Kate Middleton is not only known for being a fashion maverick, but also for dressing in the right way.
And, as the Duchess of Cambridge accompanies husband Prince William to India, all eyes will be on what she wears.
UK-based The Telegraph recently reported that the Duchess will be carrying almost 15 outfits for the tour that starts on Sunday.
Middleton, in the past, has worn Indian-origin designer Saloni Lodha, and at a recent event at Kensington Palace, she wore the designer again. What does our Indian fashion fraternity think?
“The late Princess Diana’s style is impactful and her looks from her India visit, years ago, are still memorable. While comparisons are inevitable, I think Kate should stick to her classic style and definitely wear an Indian outfit during the tour,” says designer Rahul Mishra.
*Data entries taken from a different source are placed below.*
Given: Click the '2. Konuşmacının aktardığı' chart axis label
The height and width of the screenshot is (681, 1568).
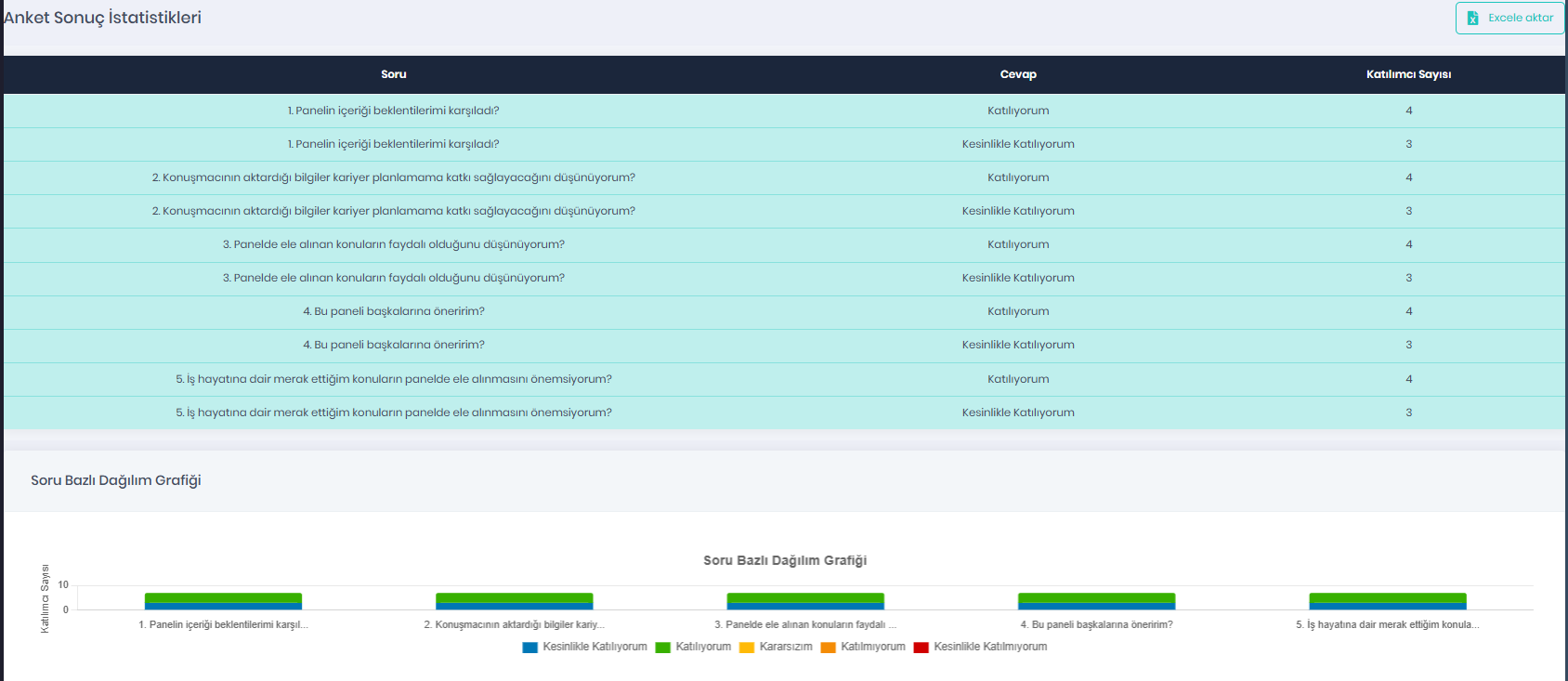Looking at the screenshot, I should coord(514,624).
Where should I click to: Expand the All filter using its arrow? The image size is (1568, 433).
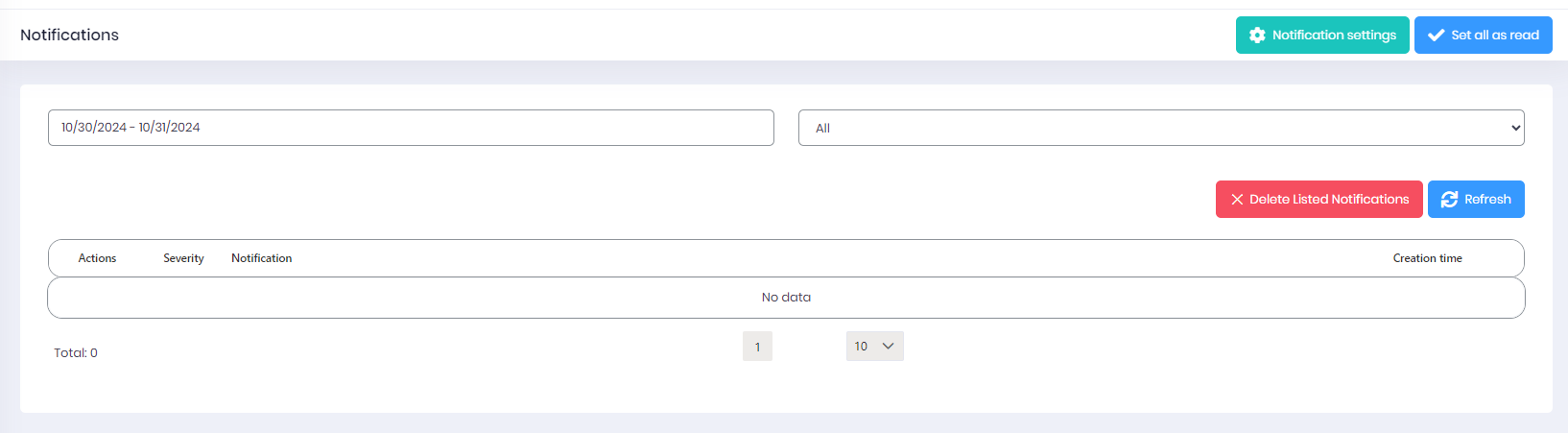pos(1515,128)
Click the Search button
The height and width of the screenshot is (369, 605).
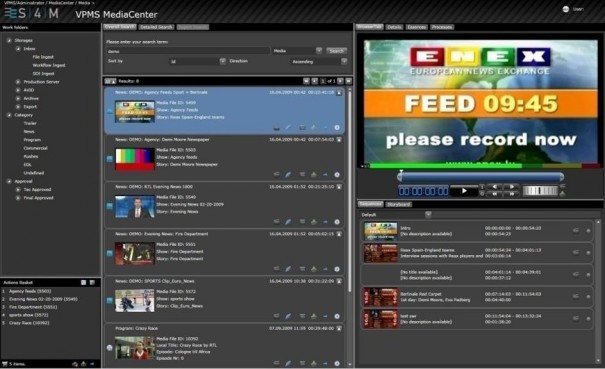(x=336, y=51)
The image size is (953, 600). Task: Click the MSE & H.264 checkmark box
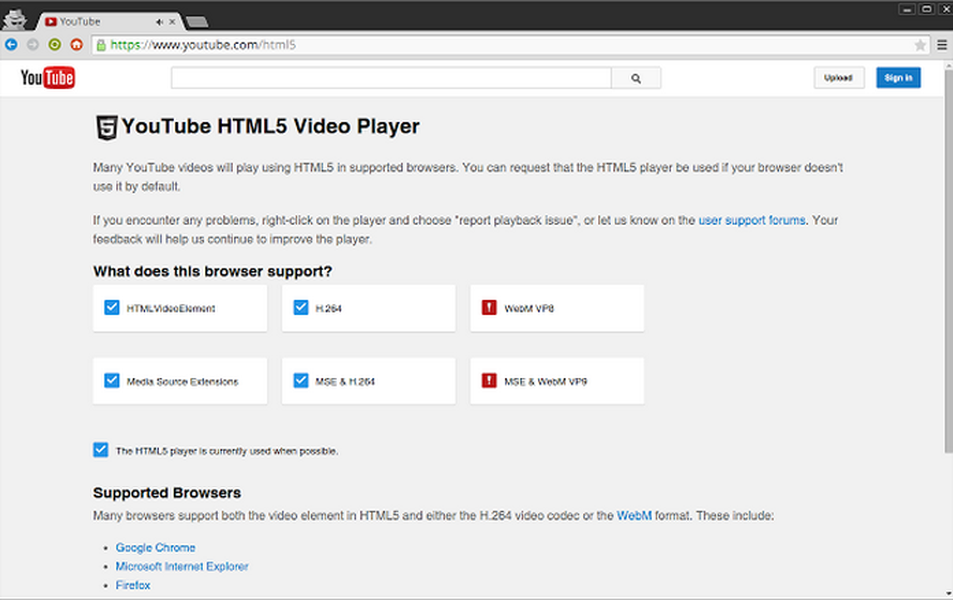click(301, 381)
Designer Manish Malhotra would love to see Kate in the work of Indian craftsmen.
“She may choose a western ensemble, but it can speak of Indian textiles, craftsmanship and work of our artisans. Something contemporary, that would work globally,” he says.
Designer Anavila Misra’s pick for her is a sari: “She should pick something minimalistic. Maybe a romantic pastel sari with a floral print,” says the designer.
However, for designer Anita Dongre, a sari is not practical: “I would love her to wear Indian designers. She may not be able to manage a sari but if she wore anything contemporary in Indian textile , she would be comfortable and it would look quite cool,” Dongre says.
Some experts also feel that Kate should experiment a little more, while keeping the ‘royal’ effect intact.
“While her attire can be typically English, the underlining feel of the ensembles can be Indian. A caped sari would look nice. The cape is big internationally so it will give a global effect,” says Leena Singh.
For Anupama Dayal, going all-out desi would not work.
“Going the whole hog with a typical sari and flowers won’t look great. She can do ethnic while keeping the royal sensibilities intact. She can go for a breezy sharara with a tailored tunic,” Dayal says.
While saris, shararas and tunics continue to be on the mind of Indian designers, FDCI president Sunil Sethi would rather see her take the work of Indian designers home.
“I would like to see her in her own royal wardrobe that she wears around the world. To support Indian design culture, it will be great if she could actually stop by showrooms of Indian designers and take a suitcase-full of their work back home. That would be great!”